**WHAT YOU SHOULD DO**
Some lines of the records below include the word "page". Report how many, and write nothing besides the number.

[STUDY MATERIAL Boundary: Start]

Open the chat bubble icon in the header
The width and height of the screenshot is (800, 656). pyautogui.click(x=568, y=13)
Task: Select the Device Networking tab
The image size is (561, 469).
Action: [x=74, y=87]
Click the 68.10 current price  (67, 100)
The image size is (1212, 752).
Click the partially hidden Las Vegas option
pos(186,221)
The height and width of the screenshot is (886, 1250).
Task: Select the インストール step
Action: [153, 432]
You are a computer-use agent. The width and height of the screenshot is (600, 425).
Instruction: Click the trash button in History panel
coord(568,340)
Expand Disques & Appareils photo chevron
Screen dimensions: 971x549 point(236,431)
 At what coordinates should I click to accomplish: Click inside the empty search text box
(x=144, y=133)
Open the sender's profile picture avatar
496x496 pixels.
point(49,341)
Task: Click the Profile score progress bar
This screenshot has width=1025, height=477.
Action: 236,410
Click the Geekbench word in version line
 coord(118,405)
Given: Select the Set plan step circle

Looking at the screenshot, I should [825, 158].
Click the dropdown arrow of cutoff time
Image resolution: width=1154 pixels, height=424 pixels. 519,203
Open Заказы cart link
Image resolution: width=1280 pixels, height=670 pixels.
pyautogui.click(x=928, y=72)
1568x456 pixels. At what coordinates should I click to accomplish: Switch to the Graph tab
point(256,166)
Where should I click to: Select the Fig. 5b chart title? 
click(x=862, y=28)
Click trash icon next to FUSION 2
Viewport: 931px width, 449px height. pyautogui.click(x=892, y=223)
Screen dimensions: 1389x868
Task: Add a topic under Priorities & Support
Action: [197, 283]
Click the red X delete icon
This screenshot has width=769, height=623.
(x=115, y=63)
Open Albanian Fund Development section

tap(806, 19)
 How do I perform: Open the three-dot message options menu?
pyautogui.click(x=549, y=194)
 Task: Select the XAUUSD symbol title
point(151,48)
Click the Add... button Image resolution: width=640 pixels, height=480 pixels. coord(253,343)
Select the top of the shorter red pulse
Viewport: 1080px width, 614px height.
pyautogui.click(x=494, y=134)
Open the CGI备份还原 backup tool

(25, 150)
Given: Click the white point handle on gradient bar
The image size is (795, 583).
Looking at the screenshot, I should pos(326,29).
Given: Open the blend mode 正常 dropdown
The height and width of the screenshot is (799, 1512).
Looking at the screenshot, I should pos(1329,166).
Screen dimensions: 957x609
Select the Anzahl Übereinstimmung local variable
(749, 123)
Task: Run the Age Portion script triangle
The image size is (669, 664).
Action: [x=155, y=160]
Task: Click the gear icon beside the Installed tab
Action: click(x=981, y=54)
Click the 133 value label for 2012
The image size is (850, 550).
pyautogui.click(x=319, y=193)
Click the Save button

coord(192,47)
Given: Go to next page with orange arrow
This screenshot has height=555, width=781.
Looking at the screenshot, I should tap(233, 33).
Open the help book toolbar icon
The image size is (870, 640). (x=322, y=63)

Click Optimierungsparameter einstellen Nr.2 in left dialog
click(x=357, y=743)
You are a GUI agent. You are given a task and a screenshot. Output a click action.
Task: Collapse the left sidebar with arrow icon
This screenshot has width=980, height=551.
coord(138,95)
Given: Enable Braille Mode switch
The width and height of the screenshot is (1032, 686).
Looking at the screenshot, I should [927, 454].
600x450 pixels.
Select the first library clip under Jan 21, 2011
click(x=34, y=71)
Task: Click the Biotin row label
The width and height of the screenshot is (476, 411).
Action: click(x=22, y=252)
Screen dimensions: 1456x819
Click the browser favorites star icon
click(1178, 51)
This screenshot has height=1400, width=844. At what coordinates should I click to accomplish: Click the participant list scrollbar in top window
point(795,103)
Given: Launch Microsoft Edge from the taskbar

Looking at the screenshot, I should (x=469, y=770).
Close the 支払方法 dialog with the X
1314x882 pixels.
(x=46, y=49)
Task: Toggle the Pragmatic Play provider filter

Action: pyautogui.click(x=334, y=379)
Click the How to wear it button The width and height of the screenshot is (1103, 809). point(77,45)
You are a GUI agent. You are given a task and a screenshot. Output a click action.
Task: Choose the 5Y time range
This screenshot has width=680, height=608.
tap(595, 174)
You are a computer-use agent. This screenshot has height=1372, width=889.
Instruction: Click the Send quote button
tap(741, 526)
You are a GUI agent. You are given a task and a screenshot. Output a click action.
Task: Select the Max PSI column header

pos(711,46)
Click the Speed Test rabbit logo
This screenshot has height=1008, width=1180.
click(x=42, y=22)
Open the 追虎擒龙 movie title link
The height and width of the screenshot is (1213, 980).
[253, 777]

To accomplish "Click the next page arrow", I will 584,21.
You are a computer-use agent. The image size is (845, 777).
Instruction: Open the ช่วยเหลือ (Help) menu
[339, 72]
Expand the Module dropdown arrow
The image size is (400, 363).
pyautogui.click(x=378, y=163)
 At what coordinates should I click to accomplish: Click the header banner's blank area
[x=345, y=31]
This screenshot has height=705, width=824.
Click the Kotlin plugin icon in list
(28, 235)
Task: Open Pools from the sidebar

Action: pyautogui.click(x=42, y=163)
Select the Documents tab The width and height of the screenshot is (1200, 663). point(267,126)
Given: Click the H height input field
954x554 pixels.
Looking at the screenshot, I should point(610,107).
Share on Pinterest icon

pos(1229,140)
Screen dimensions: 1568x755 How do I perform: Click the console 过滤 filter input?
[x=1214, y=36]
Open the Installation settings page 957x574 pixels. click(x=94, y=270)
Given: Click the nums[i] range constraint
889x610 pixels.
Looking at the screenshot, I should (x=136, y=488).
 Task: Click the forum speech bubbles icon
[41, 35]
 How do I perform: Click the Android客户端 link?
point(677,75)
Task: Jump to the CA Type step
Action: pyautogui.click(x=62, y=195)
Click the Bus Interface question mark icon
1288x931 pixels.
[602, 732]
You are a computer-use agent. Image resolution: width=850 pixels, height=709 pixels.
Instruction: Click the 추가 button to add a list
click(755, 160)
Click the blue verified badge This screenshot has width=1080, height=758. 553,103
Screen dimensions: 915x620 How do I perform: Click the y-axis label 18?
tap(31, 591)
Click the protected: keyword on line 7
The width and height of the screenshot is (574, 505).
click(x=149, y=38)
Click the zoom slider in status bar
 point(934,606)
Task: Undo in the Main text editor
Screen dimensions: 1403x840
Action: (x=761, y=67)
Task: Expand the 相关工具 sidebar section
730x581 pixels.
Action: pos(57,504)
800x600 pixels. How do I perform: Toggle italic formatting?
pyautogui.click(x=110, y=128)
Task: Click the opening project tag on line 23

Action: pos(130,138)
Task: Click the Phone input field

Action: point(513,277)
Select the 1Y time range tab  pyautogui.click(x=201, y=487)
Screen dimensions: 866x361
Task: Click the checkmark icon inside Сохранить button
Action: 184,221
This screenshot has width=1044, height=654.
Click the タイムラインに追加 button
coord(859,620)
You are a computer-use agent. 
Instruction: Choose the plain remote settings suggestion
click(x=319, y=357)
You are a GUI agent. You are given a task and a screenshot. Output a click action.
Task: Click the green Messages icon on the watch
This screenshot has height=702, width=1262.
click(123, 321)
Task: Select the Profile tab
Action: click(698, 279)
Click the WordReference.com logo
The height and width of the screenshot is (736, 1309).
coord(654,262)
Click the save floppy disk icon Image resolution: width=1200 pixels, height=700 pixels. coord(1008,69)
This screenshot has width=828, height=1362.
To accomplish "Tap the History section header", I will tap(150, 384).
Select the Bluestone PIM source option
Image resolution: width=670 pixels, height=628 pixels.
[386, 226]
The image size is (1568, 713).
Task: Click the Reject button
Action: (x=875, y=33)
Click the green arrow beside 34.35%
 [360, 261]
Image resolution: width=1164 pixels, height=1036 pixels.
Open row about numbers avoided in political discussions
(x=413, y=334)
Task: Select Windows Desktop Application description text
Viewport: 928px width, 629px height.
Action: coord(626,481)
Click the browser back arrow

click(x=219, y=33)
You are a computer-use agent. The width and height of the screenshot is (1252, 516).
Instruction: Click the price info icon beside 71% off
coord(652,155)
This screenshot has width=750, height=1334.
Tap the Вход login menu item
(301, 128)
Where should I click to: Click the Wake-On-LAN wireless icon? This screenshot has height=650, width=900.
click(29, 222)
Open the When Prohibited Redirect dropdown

[STUDY MATERIAL Boundary: End]

**YOUR RESPONSE**
3